"I like when you call me that," she whispered.

"I'll do it more often then," he quietly promised. Then after seeing Wren shiver, he asked, "You ready to go inside where it's warmer? I don't want you catching a chill."

Heaving a sigh, Wren straightened and situated her crutches under her arms. "If we must. But if you end up runnin' to the outhouse tonight, don't forget I warned you."

"It can't be that bad," he said, waiting for her at the doorway.

"You haven't tried it yet."

In the mood to bedevil his wife and put another smile on her face before they left the barn—Declan blocked her from exiting the room as she neared, refusing to move even when the hem of her skirts brushed across the tops of his worn boots.

Pointing to an imaginary spot on her bodice, he drawled, "What's that right there?"

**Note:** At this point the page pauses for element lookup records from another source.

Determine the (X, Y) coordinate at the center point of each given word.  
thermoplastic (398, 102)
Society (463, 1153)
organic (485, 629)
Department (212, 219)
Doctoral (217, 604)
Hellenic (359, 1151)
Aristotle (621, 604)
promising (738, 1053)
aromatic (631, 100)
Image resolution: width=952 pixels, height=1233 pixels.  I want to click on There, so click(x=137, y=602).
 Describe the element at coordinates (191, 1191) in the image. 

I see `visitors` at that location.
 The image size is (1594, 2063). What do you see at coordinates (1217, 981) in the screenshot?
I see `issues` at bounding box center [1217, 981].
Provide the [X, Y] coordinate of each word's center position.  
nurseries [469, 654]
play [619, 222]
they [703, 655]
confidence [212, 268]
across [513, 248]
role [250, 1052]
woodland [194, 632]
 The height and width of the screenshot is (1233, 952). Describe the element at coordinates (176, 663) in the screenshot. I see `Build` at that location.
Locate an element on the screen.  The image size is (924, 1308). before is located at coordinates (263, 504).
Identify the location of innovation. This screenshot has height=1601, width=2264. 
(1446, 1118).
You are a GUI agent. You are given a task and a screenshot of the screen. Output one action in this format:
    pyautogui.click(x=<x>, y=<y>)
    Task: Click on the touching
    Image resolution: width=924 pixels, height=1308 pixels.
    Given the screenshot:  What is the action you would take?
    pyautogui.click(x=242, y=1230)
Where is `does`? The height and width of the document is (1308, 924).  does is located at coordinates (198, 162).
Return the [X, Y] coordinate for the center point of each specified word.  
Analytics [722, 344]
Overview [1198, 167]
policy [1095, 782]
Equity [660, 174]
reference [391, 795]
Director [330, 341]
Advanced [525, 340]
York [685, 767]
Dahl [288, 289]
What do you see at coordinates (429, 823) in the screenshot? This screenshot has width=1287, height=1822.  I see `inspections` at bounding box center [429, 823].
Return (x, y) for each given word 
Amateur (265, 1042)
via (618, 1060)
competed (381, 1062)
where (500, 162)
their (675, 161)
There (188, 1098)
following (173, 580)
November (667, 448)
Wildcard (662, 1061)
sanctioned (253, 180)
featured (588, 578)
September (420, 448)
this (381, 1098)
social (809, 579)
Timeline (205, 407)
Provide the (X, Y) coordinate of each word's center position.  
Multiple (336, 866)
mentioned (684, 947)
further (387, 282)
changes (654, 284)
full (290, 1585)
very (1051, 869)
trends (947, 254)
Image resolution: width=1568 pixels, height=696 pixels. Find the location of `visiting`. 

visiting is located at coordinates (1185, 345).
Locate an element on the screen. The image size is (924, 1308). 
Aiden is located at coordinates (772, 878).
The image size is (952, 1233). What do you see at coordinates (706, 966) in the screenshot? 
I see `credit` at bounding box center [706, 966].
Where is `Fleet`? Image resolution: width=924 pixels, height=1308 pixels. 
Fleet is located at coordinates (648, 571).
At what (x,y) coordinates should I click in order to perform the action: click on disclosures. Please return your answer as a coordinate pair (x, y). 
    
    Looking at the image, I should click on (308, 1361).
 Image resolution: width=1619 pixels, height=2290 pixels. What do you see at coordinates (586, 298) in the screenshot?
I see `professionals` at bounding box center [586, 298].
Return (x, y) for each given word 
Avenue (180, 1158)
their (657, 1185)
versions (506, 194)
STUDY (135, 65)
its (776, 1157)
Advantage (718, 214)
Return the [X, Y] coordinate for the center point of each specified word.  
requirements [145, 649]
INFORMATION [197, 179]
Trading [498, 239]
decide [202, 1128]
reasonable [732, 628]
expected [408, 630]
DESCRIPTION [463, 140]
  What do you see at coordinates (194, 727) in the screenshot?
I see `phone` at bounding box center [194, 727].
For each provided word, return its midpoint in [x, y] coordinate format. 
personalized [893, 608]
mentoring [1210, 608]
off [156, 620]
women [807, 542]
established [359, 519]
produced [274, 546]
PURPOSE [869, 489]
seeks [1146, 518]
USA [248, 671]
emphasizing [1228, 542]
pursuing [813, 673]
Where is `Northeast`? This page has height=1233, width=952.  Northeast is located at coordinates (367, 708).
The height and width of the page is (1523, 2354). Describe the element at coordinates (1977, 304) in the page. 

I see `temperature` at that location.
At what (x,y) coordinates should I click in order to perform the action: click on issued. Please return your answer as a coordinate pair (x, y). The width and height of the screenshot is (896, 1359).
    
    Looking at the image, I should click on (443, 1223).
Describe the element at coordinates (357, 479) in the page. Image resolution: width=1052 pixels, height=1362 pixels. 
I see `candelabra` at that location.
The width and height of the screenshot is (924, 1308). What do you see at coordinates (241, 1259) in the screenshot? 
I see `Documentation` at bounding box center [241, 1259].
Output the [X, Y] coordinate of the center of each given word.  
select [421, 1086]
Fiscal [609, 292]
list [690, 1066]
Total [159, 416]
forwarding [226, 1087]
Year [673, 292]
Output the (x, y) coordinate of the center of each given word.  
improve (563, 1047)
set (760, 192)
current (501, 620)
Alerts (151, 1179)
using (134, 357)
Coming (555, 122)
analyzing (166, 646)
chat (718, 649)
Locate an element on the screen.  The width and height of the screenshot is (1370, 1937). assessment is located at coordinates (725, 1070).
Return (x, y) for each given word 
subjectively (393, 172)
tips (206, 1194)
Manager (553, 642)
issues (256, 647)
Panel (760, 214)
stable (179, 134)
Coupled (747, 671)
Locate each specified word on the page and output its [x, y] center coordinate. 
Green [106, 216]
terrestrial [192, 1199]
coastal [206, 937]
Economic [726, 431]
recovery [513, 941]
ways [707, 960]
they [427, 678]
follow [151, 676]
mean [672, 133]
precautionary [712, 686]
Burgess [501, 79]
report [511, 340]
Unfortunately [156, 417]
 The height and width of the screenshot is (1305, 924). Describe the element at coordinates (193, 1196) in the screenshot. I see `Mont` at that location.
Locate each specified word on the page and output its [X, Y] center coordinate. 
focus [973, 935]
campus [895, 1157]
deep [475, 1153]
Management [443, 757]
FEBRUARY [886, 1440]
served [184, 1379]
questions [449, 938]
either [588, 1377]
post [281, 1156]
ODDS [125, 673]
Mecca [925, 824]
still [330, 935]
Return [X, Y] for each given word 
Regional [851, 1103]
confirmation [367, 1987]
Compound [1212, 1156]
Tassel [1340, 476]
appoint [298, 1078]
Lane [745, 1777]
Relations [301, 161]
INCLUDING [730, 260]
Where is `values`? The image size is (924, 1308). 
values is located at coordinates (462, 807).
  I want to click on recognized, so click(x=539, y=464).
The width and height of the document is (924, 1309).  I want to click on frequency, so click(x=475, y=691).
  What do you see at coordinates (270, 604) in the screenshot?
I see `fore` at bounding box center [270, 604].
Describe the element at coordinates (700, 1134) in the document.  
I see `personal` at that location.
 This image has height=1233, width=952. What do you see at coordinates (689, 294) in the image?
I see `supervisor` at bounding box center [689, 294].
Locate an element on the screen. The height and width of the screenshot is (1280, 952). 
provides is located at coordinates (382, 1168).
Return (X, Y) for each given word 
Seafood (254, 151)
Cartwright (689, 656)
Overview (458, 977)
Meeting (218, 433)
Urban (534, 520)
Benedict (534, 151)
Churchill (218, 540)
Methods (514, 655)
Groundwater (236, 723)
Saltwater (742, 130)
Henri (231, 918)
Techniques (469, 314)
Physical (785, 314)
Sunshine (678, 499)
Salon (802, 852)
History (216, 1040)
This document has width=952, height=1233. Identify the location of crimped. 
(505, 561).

She tipped her chin down to see just as he softly swiped his finger up and bumped the underside of her nose, drawing forth a startled giggle that mixed with his deeper chuckle, and as she tilted her head back to meet his gaze, Declan gripped the doorframe and swooped in for a kiss.

Their bodies leaned toward each other of their own accord, his chest brushing against her bosom with every heaving breath, fighting the pull of his arms and resistance of his fingers clamped on the outer edge even as Wren abandoned her crutches.

Snaking her left arm around his waist, she knocked the hat from his head, then buried her right in his hair, pulling him closer and quickening his blood as she transformed his flirtatious melding of lips into a deep, hungry kiss.

Declan's mouth slanted over hers, again and again, claiming with brazen, unquenchable need one minute, then becoming tender and worshipful the next, straining his self-control to its limits as he clenched the wood casing hard enough that several splinters slipped beneath his nails.

His heart thundered at a frantic pace, his stomach fluttered and twisted as though millions of butterflies swarmed inside of it, and he was a blink away from taking her in his arms when Eldon suddenly appeared behind him and chirped in seven-year-old disgust, "You two ever comin' to eat?"

Wren jumped, breaking the kiss as she tightened her hold around Declan's waist before mumbling, "Yep."

"Just give us a second," Declan huskily murmured, forcing his fingers to unclench from around the doorframe and lower to his side.

Eldon lingered for a moment, then heaved an overly dramatic sigh, shuffled to the barn doors, folded his arms across his narrow chest, and hollered, "I'LL WAIT FOR YA RIGHT HERE."

"Sound's like he doesn't trust us," Declan softly chuckled.

"I dropped my crutches," Wren grumbled as she braced herself against the door and bent to retrieve the one on the left.

"I'll get them," Declan frowned as he picked up the right, unsure if he'd detected a sharp tone to her words or if it'd been his imagination.

"It's fine, I—" she began, staring at the crutch in his hand as though it would jump out and bite her before taking it and muttering, "Thank you."

'There it is again,' Declan thought, certain that time—though what had happened in the last few minutes to have put it there—

He bit back a chuckle and shook his head. Dinner.

Stepping aside to let her pass once situated on her crutches, Declan shoved his hands in his pockets and studied his wife from the corner of his eye as they walked to meet Eldon, silently vowing he'd choke down the whole pot if he had to.